What is being asked
From the line with "Given: Expand the '+ more' keywords chip" through the line with "The width and height of the screenshot is (884, 604).", repeat the entries verbatim, both end lines included, and add nothing.

Data in this exercise
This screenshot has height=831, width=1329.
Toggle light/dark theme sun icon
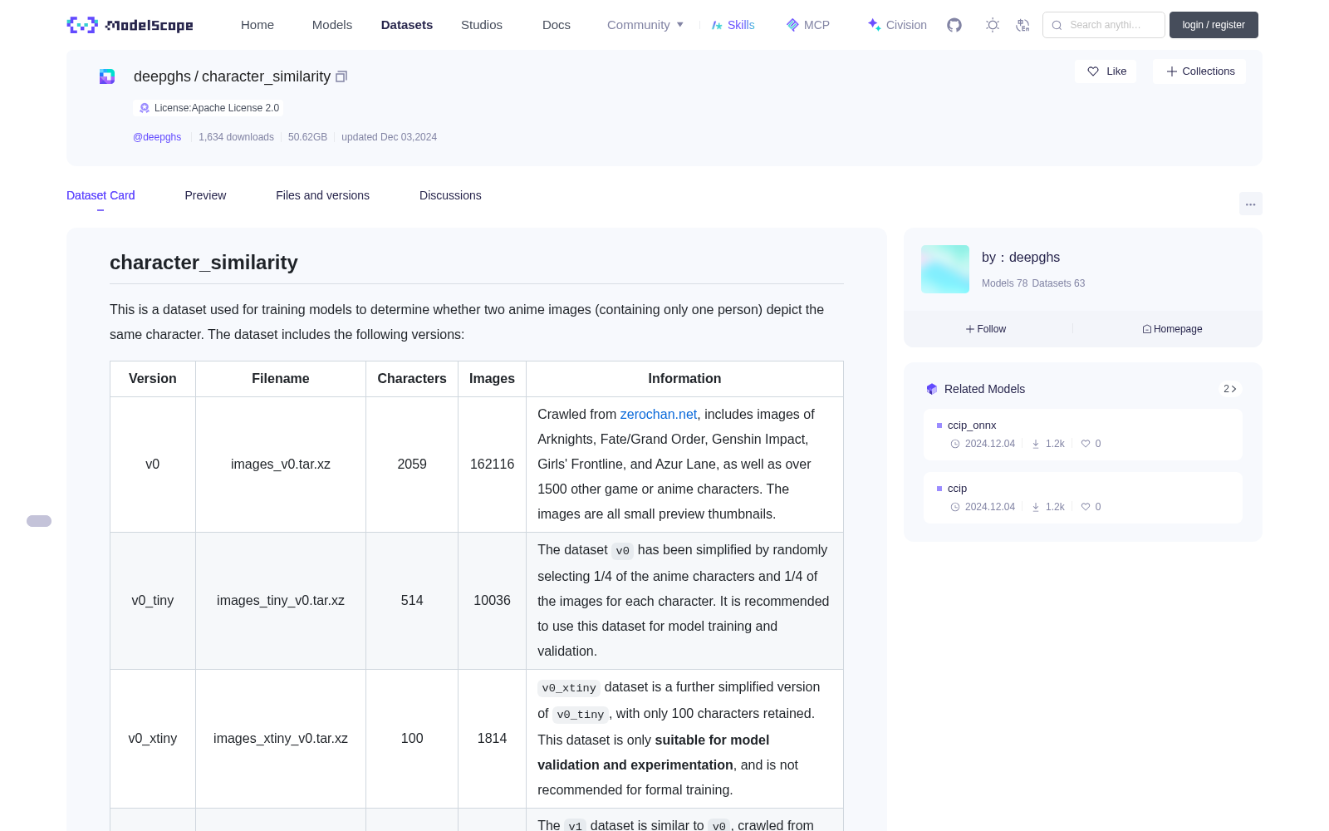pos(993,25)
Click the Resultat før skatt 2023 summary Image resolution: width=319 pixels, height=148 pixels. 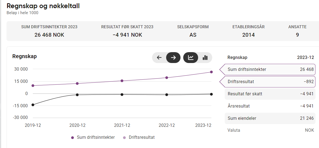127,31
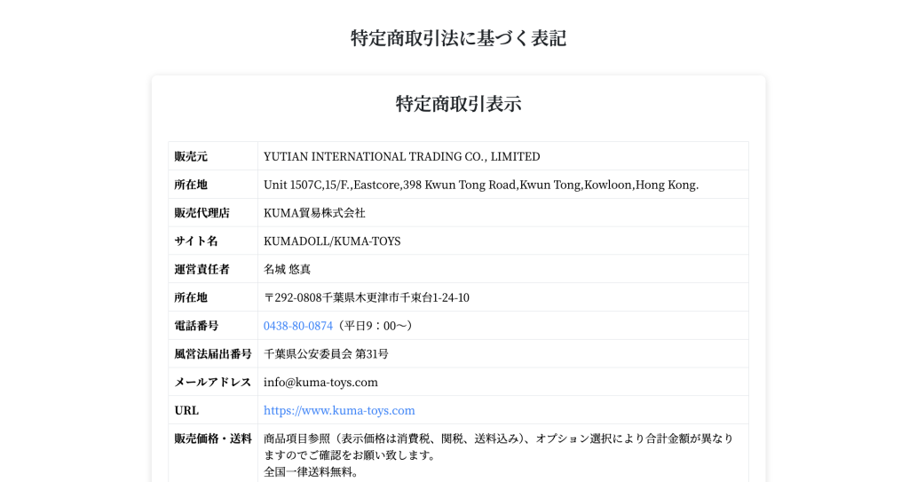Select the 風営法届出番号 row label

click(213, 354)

* * *

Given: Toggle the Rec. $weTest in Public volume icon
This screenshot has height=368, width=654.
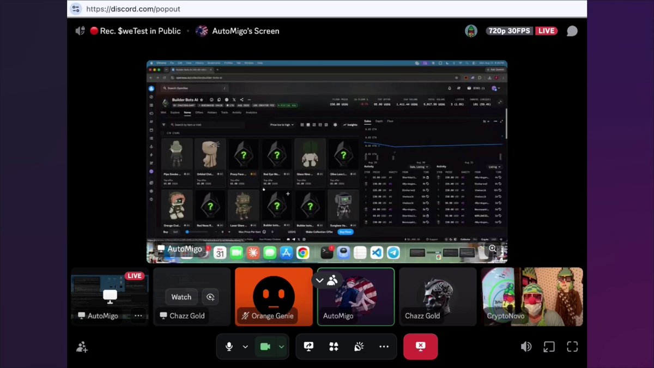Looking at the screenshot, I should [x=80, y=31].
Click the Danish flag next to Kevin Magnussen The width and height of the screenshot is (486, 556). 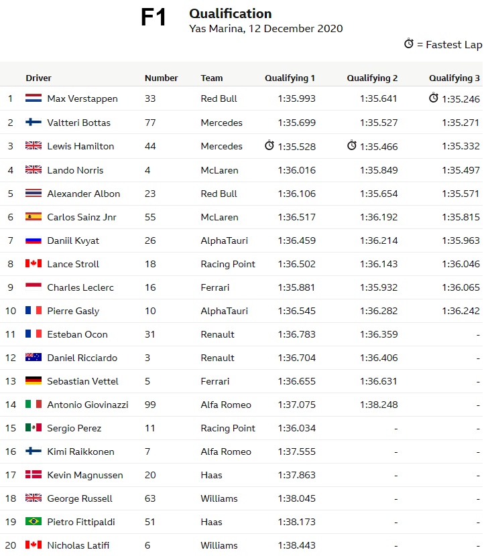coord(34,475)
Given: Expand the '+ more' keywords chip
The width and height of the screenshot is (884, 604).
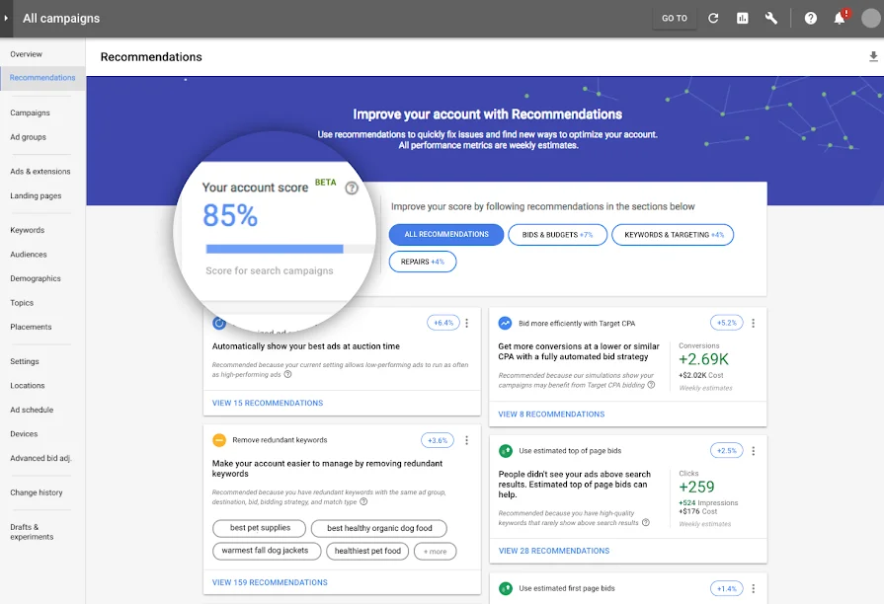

...

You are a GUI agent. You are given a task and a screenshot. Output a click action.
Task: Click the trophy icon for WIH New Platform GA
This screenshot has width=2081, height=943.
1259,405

Solution to this problem
Given: Expand the '+ more' keywords chip
The width and height of the screenshot is (884, 604).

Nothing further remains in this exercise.